Missile attack survivor eager to rebuild Ukrainian cities

June 24,2022 353
Missile attack survivor eager to rebuild Ukrainian cities

Yelyzaveta Kozlenko and her ex-husband Ihor miraculously survived Russia’s attack on the Kyiv TV tower. Since then, the clinical research monitor turned into an information war fighter, making the best of her knowledge, skills, and talents for the sake of future Ukrainian victory.

On March 1, they were passing the tower in their car the very moment the Russians hit it with two cruise missiles. Liza rushed out, ordering Ihor to do the same, and dropped to the ground amid dead bodies under the downpour of missile fragments and debris. Following instructions from earlier training, she covered her head with her hands and opened her mouth, watching the fragments falling, hissing, and exploding just near her. Then they ran to a safer place, as the “downpour” was continuing.

Liza was lucky to avoid any injury but Ihor was wounded, seriously bleeding. While instructing her ex on how to stop the bleeding, she tried to call the ambulance but failed as she could not provide the exact address. People told her the address of the nearby hospital, and she ran to stop a car that went just toward the dangerous site (her car was seriously damaged). That car carried Ihor to the hospital, where doctors removed the splinters from his body, and he stayed there overnight in the resuscitation ward.

Two weeks before the full-scale war, Liza decided that she would not leave Kyiv. When Russia invaded, she volunteered with the Red Cross, donated, delivered medicines and other essentials, and helped the territorial defense. But what happened on the first spring day somehow scared her. The war, a probability of being raped, taken captive, deported to Russia… She also felt insecure in her apartment, waiting in suspense for the next strike. So when a friend of hers told her that there was a press officer vacancy in the territorial defense, she happily packed her backpack and left in 30 minutes.

Her duties in the territorial defense included relations with the foreign media, taking and giving interviews, making translations (she is fluent in English, speaks Spanish and Portuguese at a medium level, and has a basic command of Polish), and doing whatever else that came with these duties. In addition, Liza also used her knowledge of English to help Hospitallers, a volunteer medical battalion, and the NarodViysko (PeopleArmy) initiative.

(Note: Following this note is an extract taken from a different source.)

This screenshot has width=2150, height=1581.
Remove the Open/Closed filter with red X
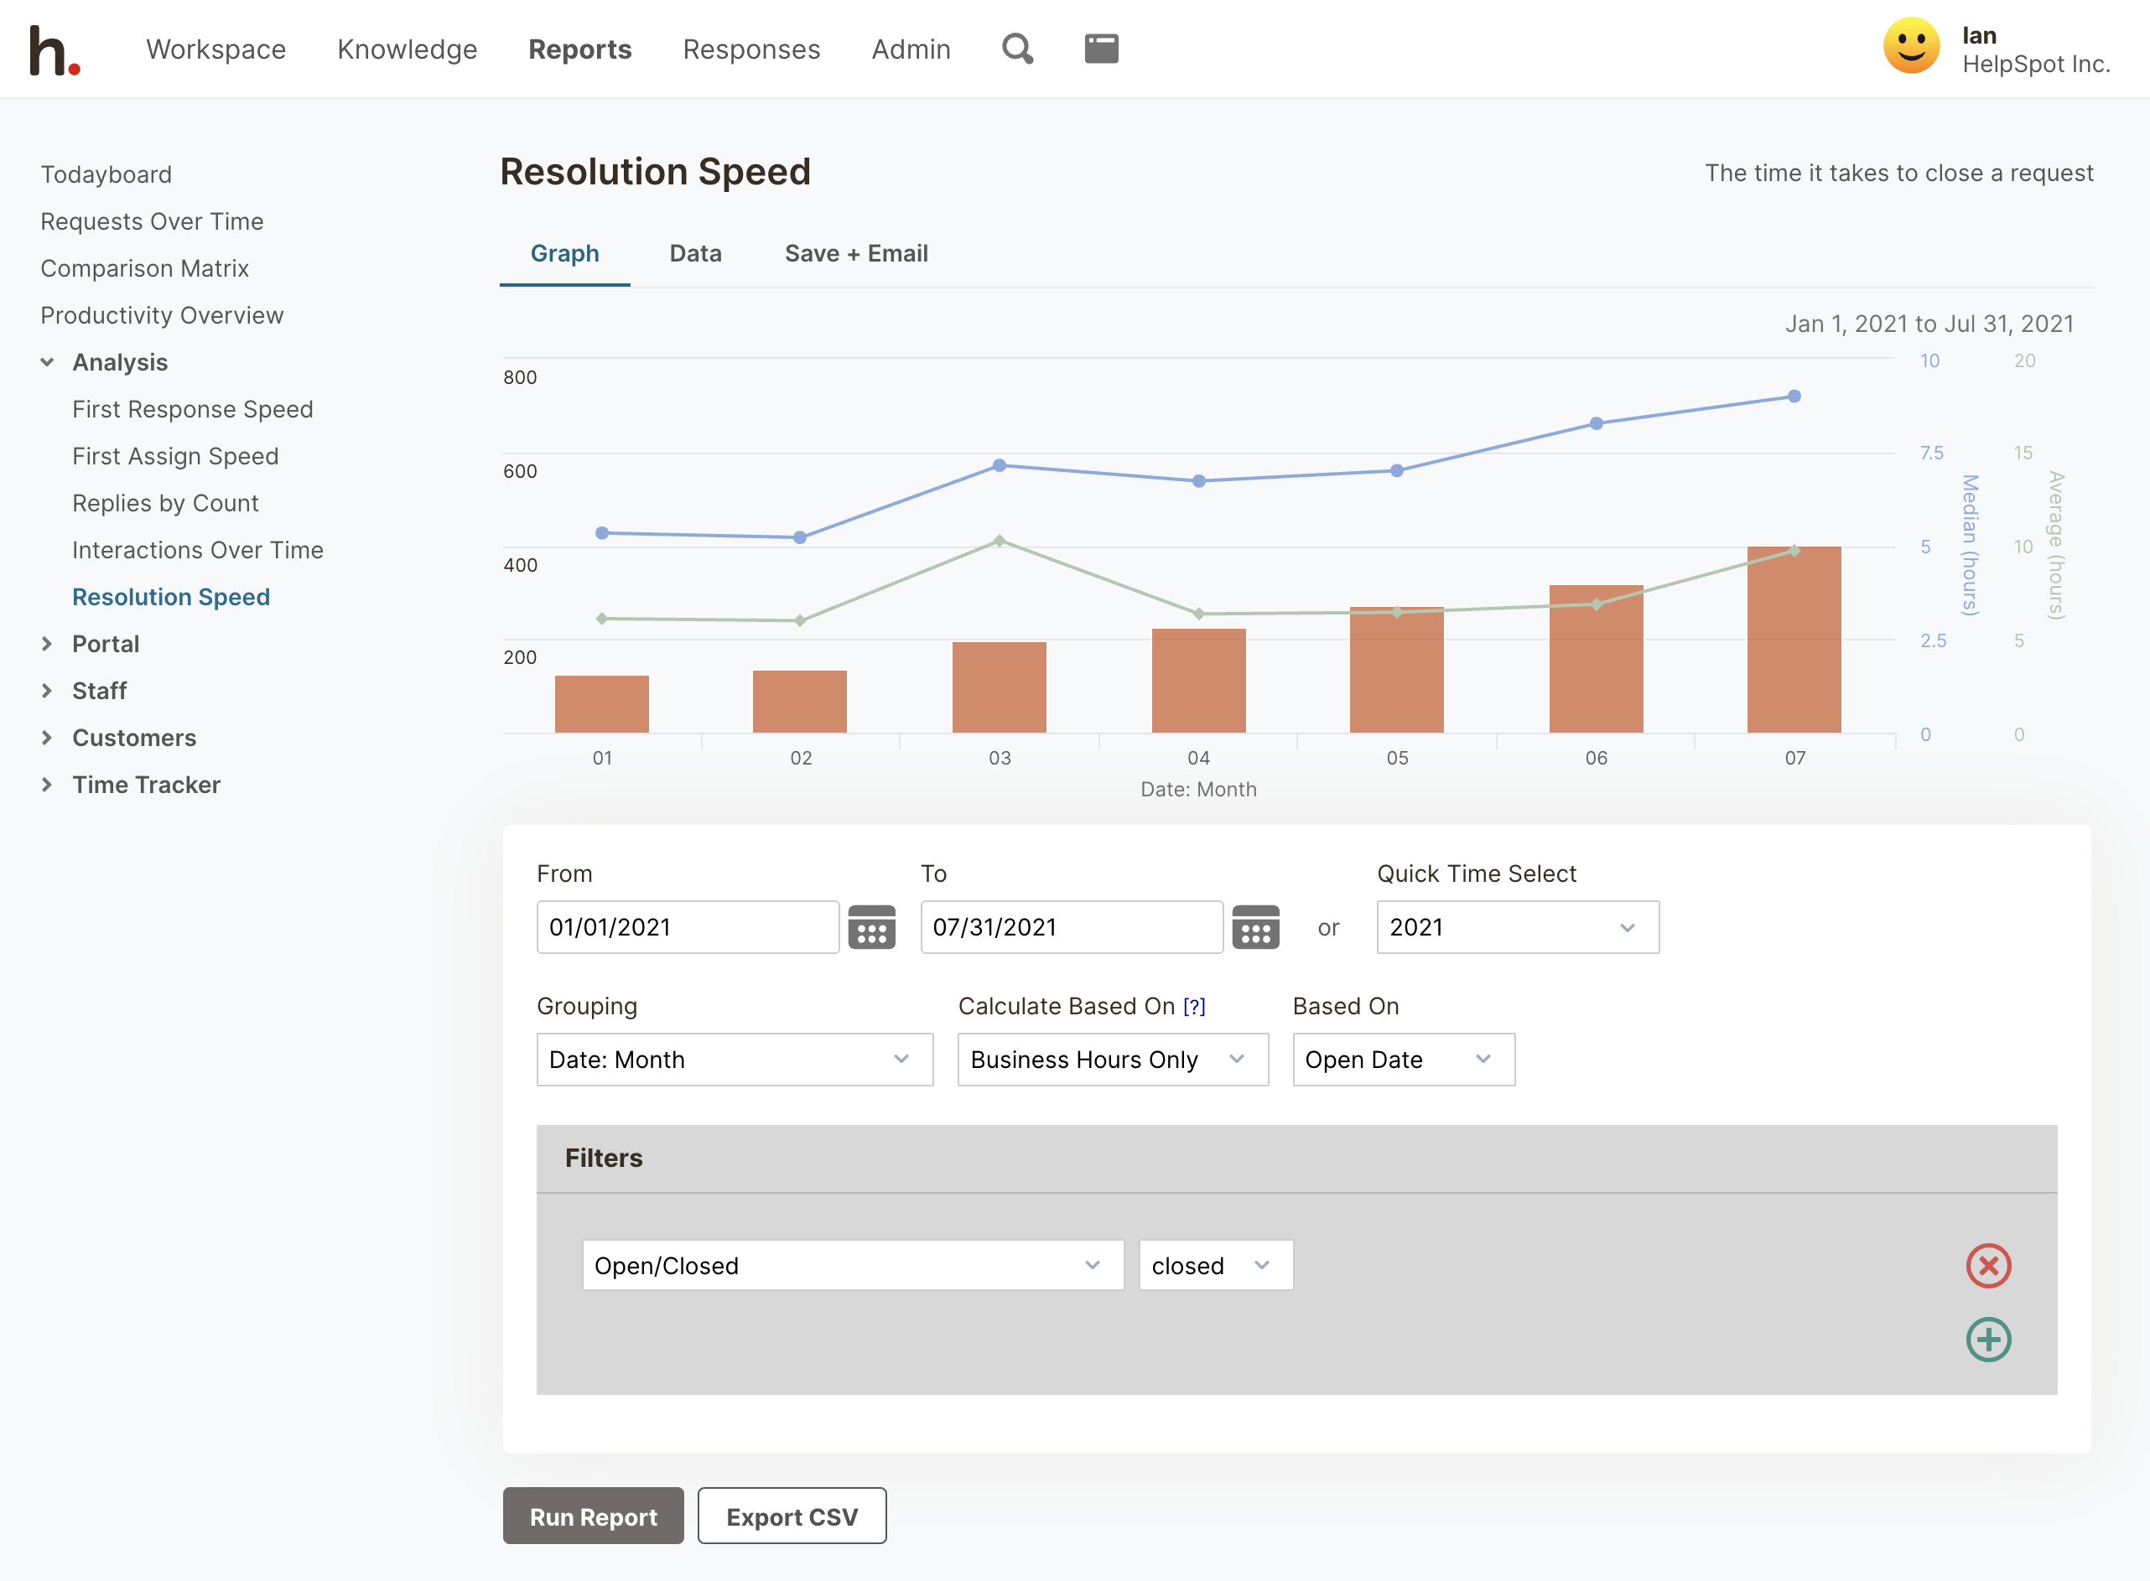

With the liberation of Kyiv Oblast from the orcs, Liza returned to her apartment. She is still formally with the territorial defense’s Ukrainian Volunteer Army but now acts as a volunteer fighter on the journalistic and humanitarian fronts. She also continues what she began while being the active press officer – working with John Sweeney, British investigative journalist and writer, on his projects. (Sweeney’s book on Putin “Killer In The Kremlin” is coming Jul. 21).

“I use my knowledge of English for the benefit of Ukraine wherever I can,” says Liza. “There is no single place I’d like to go to after the war. No, now I want so much to stay in Ukraine. To get down to rebuilding Kyiv and other cities.”

Based on a story in Zmina and personal communication.